Finding the Four Month Bug: A Debugging Story (2015) - dodders
https://www.evanjones.ca/jvm-mmap-pause-finding.html
======
jorangreef
I had a similar experience with Node, which took months to track down.

I noticed something was blocking our event loop for between 200ms to 2 seconds
at a time. I assumed it was GC and optimized everything off-heap but the issue
remained. It turned out Node's async spawn() is not async, and blocks while it
copies the page table.

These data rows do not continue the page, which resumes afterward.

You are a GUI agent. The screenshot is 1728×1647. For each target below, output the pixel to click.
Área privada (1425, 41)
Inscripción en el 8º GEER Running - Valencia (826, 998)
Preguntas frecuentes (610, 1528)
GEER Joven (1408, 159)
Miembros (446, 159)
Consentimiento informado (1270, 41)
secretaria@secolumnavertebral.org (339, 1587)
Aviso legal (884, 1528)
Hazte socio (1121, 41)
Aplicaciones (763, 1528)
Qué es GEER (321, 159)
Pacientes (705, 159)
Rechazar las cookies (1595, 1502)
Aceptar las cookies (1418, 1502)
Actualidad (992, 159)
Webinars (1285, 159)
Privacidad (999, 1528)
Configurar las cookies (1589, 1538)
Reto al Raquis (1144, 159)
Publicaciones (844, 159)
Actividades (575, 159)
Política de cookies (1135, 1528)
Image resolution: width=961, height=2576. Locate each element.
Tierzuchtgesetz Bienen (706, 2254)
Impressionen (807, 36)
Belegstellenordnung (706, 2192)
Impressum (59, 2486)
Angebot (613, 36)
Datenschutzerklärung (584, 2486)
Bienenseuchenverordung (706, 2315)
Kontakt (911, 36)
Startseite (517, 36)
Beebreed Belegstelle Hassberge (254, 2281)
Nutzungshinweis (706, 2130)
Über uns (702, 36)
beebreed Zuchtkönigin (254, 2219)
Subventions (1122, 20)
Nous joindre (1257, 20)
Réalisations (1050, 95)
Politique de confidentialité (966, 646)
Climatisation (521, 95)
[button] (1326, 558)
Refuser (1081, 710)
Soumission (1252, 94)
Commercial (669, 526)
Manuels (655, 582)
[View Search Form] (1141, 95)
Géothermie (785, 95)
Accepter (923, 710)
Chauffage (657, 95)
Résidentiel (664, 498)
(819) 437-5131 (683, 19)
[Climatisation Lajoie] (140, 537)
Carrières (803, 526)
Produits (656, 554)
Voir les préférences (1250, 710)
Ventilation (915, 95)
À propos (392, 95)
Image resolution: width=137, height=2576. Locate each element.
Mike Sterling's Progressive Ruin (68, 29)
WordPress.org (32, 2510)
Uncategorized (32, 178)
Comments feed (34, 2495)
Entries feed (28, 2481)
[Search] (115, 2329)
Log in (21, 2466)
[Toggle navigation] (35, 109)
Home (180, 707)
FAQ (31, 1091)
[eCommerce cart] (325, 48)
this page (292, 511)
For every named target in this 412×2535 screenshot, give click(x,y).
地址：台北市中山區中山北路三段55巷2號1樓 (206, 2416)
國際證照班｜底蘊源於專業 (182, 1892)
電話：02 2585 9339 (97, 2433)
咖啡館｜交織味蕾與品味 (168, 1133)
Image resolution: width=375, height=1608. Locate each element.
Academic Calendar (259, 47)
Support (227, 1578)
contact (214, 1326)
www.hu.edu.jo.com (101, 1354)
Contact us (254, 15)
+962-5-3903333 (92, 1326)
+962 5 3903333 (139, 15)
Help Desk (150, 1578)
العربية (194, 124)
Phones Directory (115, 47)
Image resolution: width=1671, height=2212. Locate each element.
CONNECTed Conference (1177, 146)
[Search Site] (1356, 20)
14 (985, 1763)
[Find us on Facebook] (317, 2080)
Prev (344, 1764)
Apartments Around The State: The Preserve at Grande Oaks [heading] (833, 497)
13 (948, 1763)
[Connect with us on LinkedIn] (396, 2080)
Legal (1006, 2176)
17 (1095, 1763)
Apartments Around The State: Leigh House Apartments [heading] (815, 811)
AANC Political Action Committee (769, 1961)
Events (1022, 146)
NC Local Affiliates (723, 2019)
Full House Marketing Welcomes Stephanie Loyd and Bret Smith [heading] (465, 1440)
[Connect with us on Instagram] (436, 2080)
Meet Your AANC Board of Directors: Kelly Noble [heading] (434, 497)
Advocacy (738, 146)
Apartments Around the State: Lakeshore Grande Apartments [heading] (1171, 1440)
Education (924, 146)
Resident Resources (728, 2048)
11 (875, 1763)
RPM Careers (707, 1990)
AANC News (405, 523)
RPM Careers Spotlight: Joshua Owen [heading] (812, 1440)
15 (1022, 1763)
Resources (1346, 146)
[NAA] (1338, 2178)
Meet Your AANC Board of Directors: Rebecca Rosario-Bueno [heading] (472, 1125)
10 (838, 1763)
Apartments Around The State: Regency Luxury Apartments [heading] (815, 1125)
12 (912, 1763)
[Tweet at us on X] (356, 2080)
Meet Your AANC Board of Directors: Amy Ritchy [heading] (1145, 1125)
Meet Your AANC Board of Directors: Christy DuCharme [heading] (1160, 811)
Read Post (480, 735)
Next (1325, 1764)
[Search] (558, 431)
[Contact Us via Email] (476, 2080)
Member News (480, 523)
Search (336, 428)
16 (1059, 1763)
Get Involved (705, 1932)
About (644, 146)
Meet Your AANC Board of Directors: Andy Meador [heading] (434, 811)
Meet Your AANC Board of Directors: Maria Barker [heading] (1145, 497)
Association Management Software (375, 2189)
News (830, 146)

For processes with large RSS, this adds up.

[https://github.com/nodejs/node/issues/14917](https://github.com/nodejs/node/issues/14917)

------
isolli
It reminds me of a story that came out a few years ago, of how an OCaml
developer tracked a thorny issue all the way down to a processor bug [0]. It
took them 5 months - and a lucky break.

[0] I found a bug in Intel Skylake processors
([https://news.ycombinator.com/item?id=14686277](https://news.ycombinator.com/item?id=14686277))

------
hwj
In addition to the mentioned book "Debugging" by David Agans there is also
"Why programs fail" by Andreas Zeller:

[http://www.whyprogramsfail.com/](http://www.whyprogramsfail.com/)

The author of the latter book is a Professor from Saarbrücken and former
maintainer of GNU DDD.

------
nullwasamistake
If the author is here, have you tried the new ZGC collector? I've tried it
experimentally and verified that pause time are indeed 10ms or less in every
case with a couple of our apps.

I also heard Twitter is a big adoper of Graal but apparently not everywhere.
How is that going? I'm deeply upset that Oracle is segmenting the CE and EE
version by performance (to the point where I think a fork is likely),
wondering what your experience with it was

------
choeger
Nice catch. Demonstrates how important a holistic view of the whole stack can
be for debugging. How many developers even know how I/O works with the kernel?
How the JVM implements GC?

------
giacaglia
Great blog post!